OpenAI has integrated new voice and image functionalities into ChatGPT. These enhancements promise a transformative interaction experience, making engagements with the AI model more intuitive and captivating. A standout feature in this update is the integration of voice capabilities into ChatGPT, allowing users to engage in real-time dialogues with the AI assistant. This functionality broadens the spectrum of potential interactions, enabling seamless conversations, whether it’s on the move, narrating a bedtime story, or settling a dinner table debate.
Initiating voice conversations is a straightforward process. Users can navigate to the Settings menu in the mobile app, select New Features, and opt into voice interactions. Once activated, by tapping the headphone icon in the top-right corner, users can choose from five distinct voices, meticulously crafted by professional voice actors to deliver a human-like audio experience. Whisper, an open-source speech recognition system developed by OpenAI, transcribes spoken words into text, enhancing the overall conversation quality.
Another groundbreaking addition is the ability to share images with ChatGPT. Users can now present one or multiple images to ChatGPT for problem-solving, content exploration, or data analysis. Whether deciphering grill malfunctions, planning meals based on fridge contents, or interpreting complex data graphs, ChatGPT is poised to provide valuable assistance.

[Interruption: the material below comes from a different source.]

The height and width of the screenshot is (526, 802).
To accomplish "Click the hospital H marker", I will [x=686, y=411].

To utilise this feature, users can tap the photo button to capture or select an image. On iOS or Android, the plus button enables the addition of multiple images, and a drawing tool is available to guide the assistant. These image capabilities leverage multimodal models, including GPT-3.5 and GPT-4, applying language reasoning skills to a broad array of visual content, encompassing photos, screenshots, and documents with text and images.
The rollout of voice and image capabilities will occur gradually, becoming available to Plus and Enterprise users over the next fortnight. Voice functionality is accessible on both iOS and Android platforms, with opt-in options in the settings, while image capabilities will be accessible across all platforms.

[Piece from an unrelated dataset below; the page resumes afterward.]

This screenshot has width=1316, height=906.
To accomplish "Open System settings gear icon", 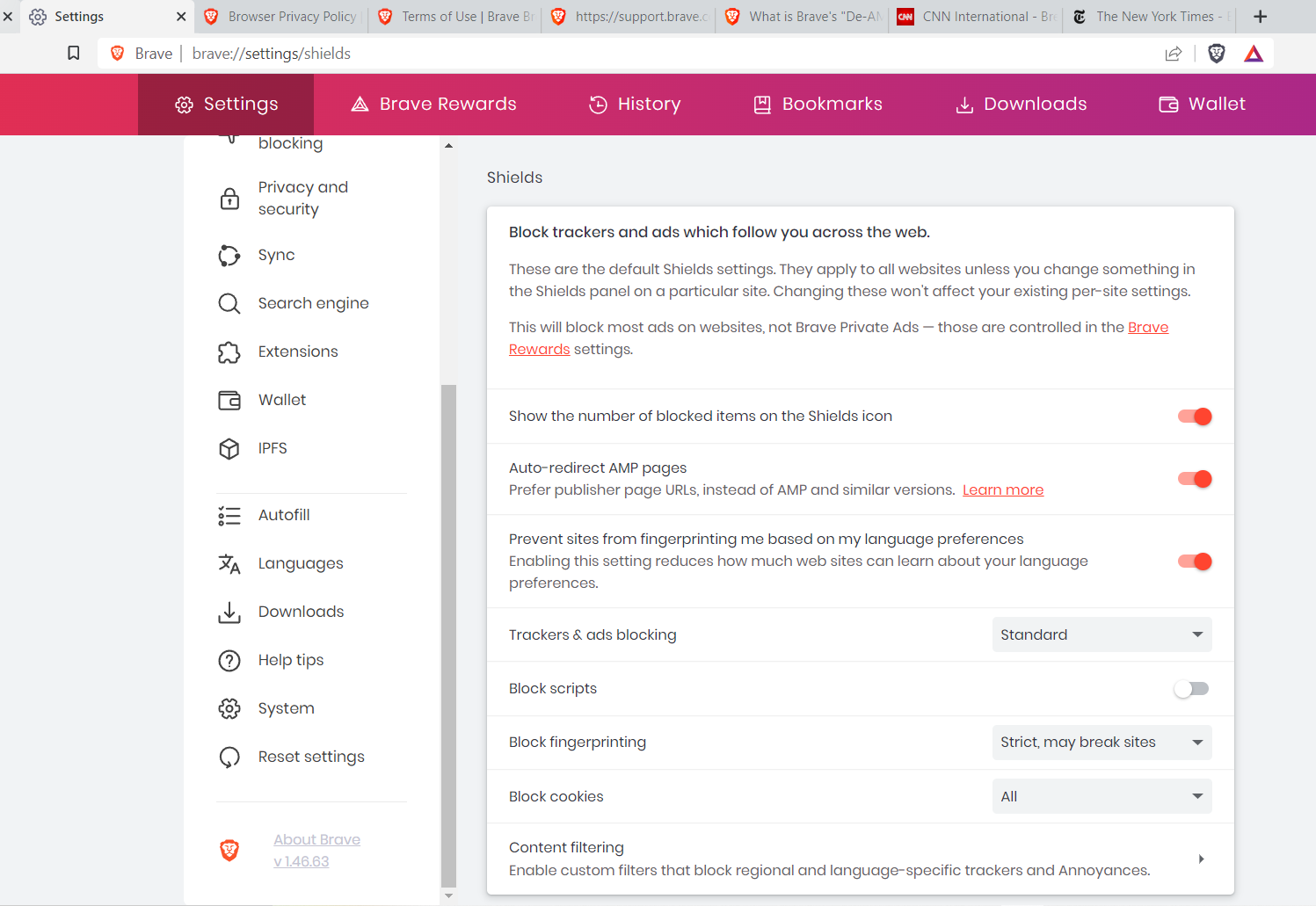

OpenAI acknowledges the potential risks associated with these advanced capabilities. In the realm of voice, the focus is on voice chat, and the technology has been developed in collaboration with voice actors to ensure authenticity and safety. Notably, Spotify is leveraging this technology for its Voice Translation feature, broadening the accessibility of podcast content through language translation utilising authentic voices.
In addressing image input, OpenAI has taken steps to curtail ChatGPT’s capacity to analyse and provide direct statements about individuals, respecting their privacy. Real-world usage and user feedback will significantly contribute to further enhancing these safety measures while preserving the tool’s usefulness.